━━ RECORDS PROVIDED
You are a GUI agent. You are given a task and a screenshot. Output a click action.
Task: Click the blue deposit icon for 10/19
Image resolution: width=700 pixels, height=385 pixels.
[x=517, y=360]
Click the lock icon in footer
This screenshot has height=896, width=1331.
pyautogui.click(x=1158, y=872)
━━━━
EXERCISE DESCRIPTION:
Rewrite the listing above with "deposit" replaced by "transfer" and everything else left the same.

COMPLETE ANSWER:
You are a GUI agent. You are given a task and a screenshot. Output a click action.
Task: Click the blue transfer icon for 10/19
Image resolution: width=700 pixels, height=385 pixels.
[x=517, y=360]
Click the lock icon in footer
This screenshot has height=896, width=1331.
pyautogui.click(x=1158, y=872)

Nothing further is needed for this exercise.